Alle Hawaii si produce elettricità con le onde marine


Nell’arcipelago è partito il primo impianto che trae energia elettrica dalle onde del mare.



Al largo della costa della Hawaii, due boe “speciali” utilizzano l’energia prodotta dalle onde dell’oceano per generare elettricità. È questo il primo impianto che trae energia direttamente dal moto ondoso negli Usa. Una volta generata, la corrente elettrica viaggia attraverso un cavo sottomarino per circa un miglio fino a una base militare, entrando nella reta elettrica dell’isola di Oahu, isola principale dell’arcipelago.
Secondo alcune stime, il movimento incessante del mare racchiude un’energia sufficiente per soddisfare un quarto del fabbisogno energetico dell’America e ridurre così drasticamente la dipendenza del paese dal petrolio, gas e carbone. Ma la tecnologia è ancora troppo in ritardo rispetto alle altre fonti rinnovabili, come quella del sole e del vento.
Da qui il progetto pilota alle Hawaii, perfette, con per le sue onde così potenti, per la sperimentazione di tecnologie rinnovabili marine. L’arcipelago, infatti, non solo ha un gran bisogno di abbassare gli alti costi di elettricità, alimentata dal petrolio trasportato via mare, ma dovrà raggiungere l’obiettivo di sfruttare energia al 100% rinnovabile entro il 2045. E, secondo gli studiosi potrebbero volerci dai 5 ai 10 anni prima di avere una tecnologia per le rinnovabili marine in grado di fornire una valida alternativa ai combustibili fossili.
Gli sviluppatori stanno ancora lavorando sul un design più efficace per sfruttare meglio il moto ondoso e su un dispositivo che riesca a resistere alle tempeste e all’azione corrosiva dell’acqua marina. “Abbiamo avuto il modo di progettare qualcosa che può rimanere in acqua per molto tempo, ma non di essere in grado di sopravvivere”, spiega Patrick Cross, collaboratore dell’ Hawaii Natural Energy Institute presso l’Università delle Hawaii a Manoa.

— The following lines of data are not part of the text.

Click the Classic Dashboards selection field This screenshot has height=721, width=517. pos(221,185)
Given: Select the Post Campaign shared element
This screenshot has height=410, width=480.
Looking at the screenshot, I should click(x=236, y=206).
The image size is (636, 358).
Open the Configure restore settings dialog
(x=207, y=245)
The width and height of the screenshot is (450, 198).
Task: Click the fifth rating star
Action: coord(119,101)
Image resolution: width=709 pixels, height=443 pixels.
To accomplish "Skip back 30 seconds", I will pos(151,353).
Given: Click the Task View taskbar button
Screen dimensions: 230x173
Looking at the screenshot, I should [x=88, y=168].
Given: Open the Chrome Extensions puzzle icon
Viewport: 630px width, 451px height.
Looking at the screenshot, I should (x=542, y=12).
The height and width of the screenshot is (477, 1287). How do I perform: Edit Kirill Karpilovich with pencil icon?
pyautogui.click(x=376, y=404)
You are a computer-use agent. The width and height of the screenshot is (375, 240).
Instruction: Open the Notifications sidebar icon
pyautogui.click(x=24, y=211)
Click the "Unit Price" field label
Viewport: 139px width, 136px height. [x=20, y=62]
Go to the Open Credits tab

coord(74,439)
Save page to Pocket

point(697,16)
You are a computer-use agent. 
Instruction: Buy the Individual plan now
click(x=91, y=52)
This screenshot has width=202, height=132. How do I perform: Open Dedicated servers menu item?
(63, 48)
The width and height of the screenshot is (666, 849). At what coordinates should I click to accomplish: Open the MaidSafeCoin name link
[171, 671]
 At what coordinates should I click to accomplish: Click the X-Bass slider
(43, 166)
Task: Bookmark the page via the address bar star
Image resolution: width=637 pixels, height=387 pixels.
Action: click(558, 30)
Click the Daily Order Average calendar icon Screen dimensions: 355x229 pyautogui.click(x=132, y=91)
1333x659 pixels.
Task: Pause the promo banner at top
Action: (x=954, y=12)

Gli Stati Uniti si sono posti l’obiettivo di ridurre le emissioni di carbonio di un terzo dai livelli del 2005 entro il 2030 e molti gli Stati stanno gia cercando di sviluppare più energia per i prossimi decenni. “Gli Stati Uniti potrebbero ottenere dal 20 al 28% del proprio fabbisongo energetico dalle onde”, spiega uno dei finanziatori del sito, Jose Zayas del Wind and Water Power Techonologies Office all’Energy Department degli Stati Uniti. “ La tecnologia energetica del moto ondoso è allo stesso punto di come l’industria solare ed eolica erano nel 1980. Entrambi hanno ricevuto ingenti investimenti pubblici e crediti d’imposta che hanno contribuito a farli diventare fonti di energia sufficiente a basso costo per competere con i combustibili fossili”.